Michel Larouche

Michel Larouche sans alibi pendant presque trois heures

Le conjoint d'Hélène Martineau, Michel Larouche, croit que s'il est devenu le suspect numéro un des enquêteurs, c'est en raison de son absence d'alibi entre 15h et 17h45, le jour de la disparition de sa femme. L'homme s'est livré au cours d'une longue entrevue, mercredi, sur les ondes de LCN.
«Effectivement, il y a une partie de l'après-midi du 12 avril où je n'avais personne avec moi», a affirmé Michel Larouche, croyant que c'est certainement pour cette raison qu'il a vite été considéré comme un suspect dans la disparition de sa conjointe.   
L'homme ajoute qu'il se trouvait alors chez ses parents, où il avait passé la nuit précédente. En effet, le couple, sous les conseils des intervenants en santé, avait convenu de se laisser du temps. C'était la première fois en 27 ans que l'homme ne dormait pas à la maison, a-t-il dit.
«Mes parents sont bénévoles pour la Croix-Rouge quatre ou cinq fois par année et il a fallu que ce soit une journée où mes parents étaient bénévoles. Sinon, j'étais avec ma mère cet après-midi-là», a expliqué Michel Larouche, au journaliste de LCN Jean-François Guérin.
Aux alentours de 18h, le 12 avril, Michel Larouche a rejoint des membres de sa famille pour aller écouter le concert de l'une de ses filles. C'est à ce moment que ses filles lui ont fait part de leur inquiétude, puisqu'elles n'avaient pas parlé à leur mère depuis le matin. Michel Larouche, lui, dit ne pas avoir parlé à Hélène Martineau de la journée.
Après le concert, toujours sans nouvelles de la dame, l'homme a décidé d'appeler la police avant même de se rendre au domicile du couple, puisqu'il était dans un état de panique et avait peur de ce qu'il pourrait découvrir en arrivant à la maison.
C'est une dizaine de jours après la disparition que l'homme a appris qu'il était suspect aux yeux de la police. Il n'en a pas été surpris, précisant que c'est habituellement le cas dans les histoires de disparition. Il a «bien pris» cette situation, puisqu'il dit n'avoir rien à se reprocher.
Toujours selon Michel Larouche, les enquêteurs seraient d'avis qu'il a commis un meurtre passionnel.
«On ne m'a jamais fait part officiellement du mobile, mais il y a des sous-entendus et je suis capable aussi de faire de l'interprétation, mais ça reste mon opinion.
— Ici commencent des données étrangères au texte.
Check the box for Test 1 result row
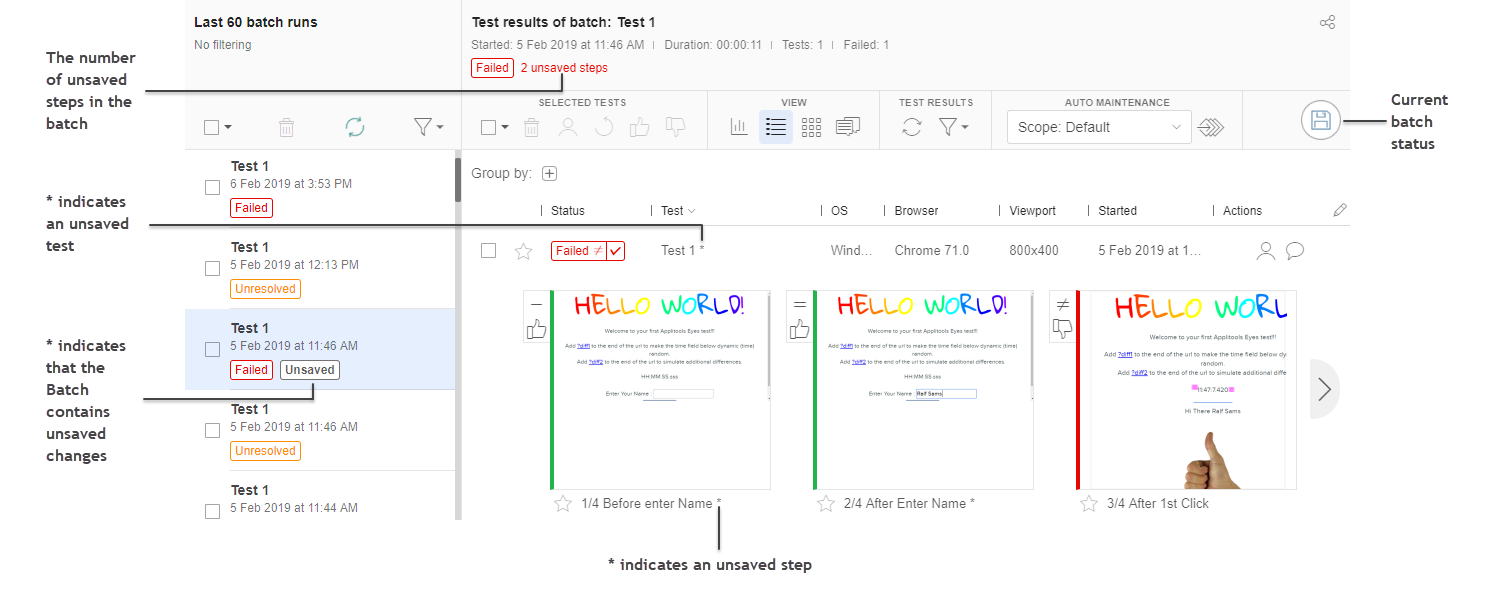 pyautogui.click(x=488, y=251)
Au départ, j'ai l'impression qu'ils ont fait un scénario de meurtre passionnel, que j'ai perdu la tête et que je prenais mal cette séparation, cette convalescence médicale», a indiqué M. Larouche.
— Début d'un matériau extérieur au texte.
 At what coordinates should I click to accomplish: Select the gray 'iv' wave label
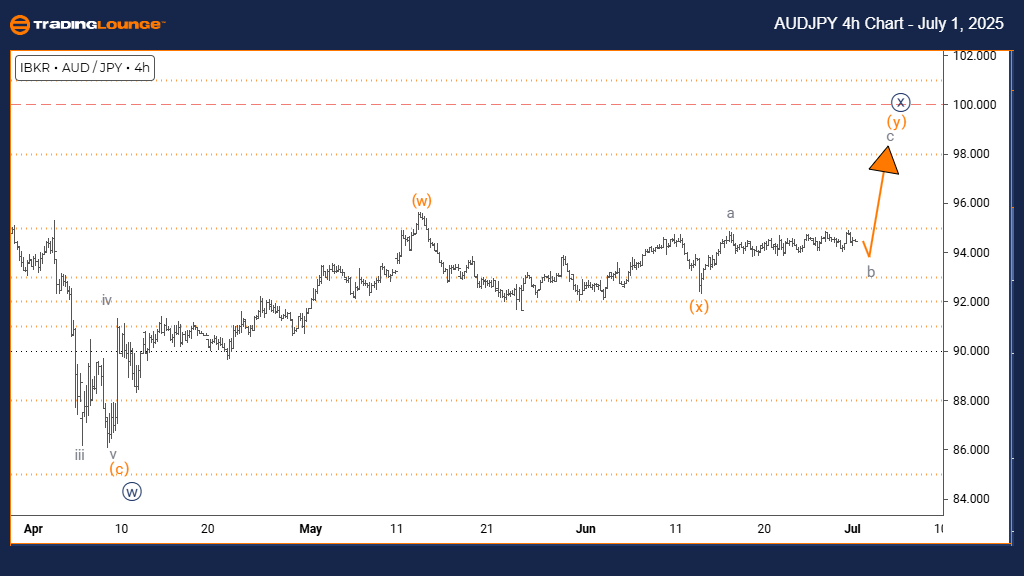click(x=106, y=299)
À de nombreuses reprises au cours de l'entrevue, l'homme a clamé son innocence, précisant qu'il n'avait rien à voir avec la disparition de sa femme. Il a également indiqué faire tout en son pouvoir pour la retrouver et qu'il était toujours prêt à collaborer avec la police.
«Mon avocat trouve que j'en fais même trop», a-t-il ajouté.
À titre d'exemple, Michel Larouche dit avoir parcouru une cinquantaine de kilomètres, les deux pieds dans le Saguenay, la semaine dernière, dans l'espoir de trouver un indice.
Polygraphe
Michel Larouche est également revenu sur le polygraphe qu'il aurait échoué. Il dit ne pas avoir eu la confirmation de l'échec, mais a indiqué que les enquêteurs et les techniciens qui lui ont fait subir le test n'ont pas cru sa version.
L'homme a parlé d'une épreuve difficile lorsqu'on lui a demandé de revenir sur cet examen. «Ç'a duré cinq heures... Ça n'a pas été facile», a dit l'homme, ajoutant qu'on lui avait demandé directement s'il avait tué sa femme.
Michel Larouche serait prêt à repasser le test, mais dans «des conditions différentes».
Perquisition
De plus, Mcihel Larouche n'a pas bien compris pourquoi les enquêteurs ont perquisitionné une remorque et une tente-roulotte, qui étaient entreposées sur un terrain de villégiature lui appartenant dans le secteur de Lac-Kénogami, la semaine dernière. Il explique que les enquêteurs avaient visité son terrain dans les jours suivant la disparition de la dame et que tout y était enseveli de neige.
«Je ne voyais pas le lien entre ces objets-là et la disparition d'Hélène», a affirmé M. Larouche. Ce dernier a toutefois ajouté qu'il est certain que les enquêteurs font tout ce qu'il faut pour retrouver sa conjointe.
«Je n'ai pas tué ma femme, je n'ai pas d'aveux à faire et je suis à la recherche de ma femme», a-t-il répété, en toute fin d'entrevue.
Hélène Martineau manque à l'appel depuis plus de deux mois maintenant.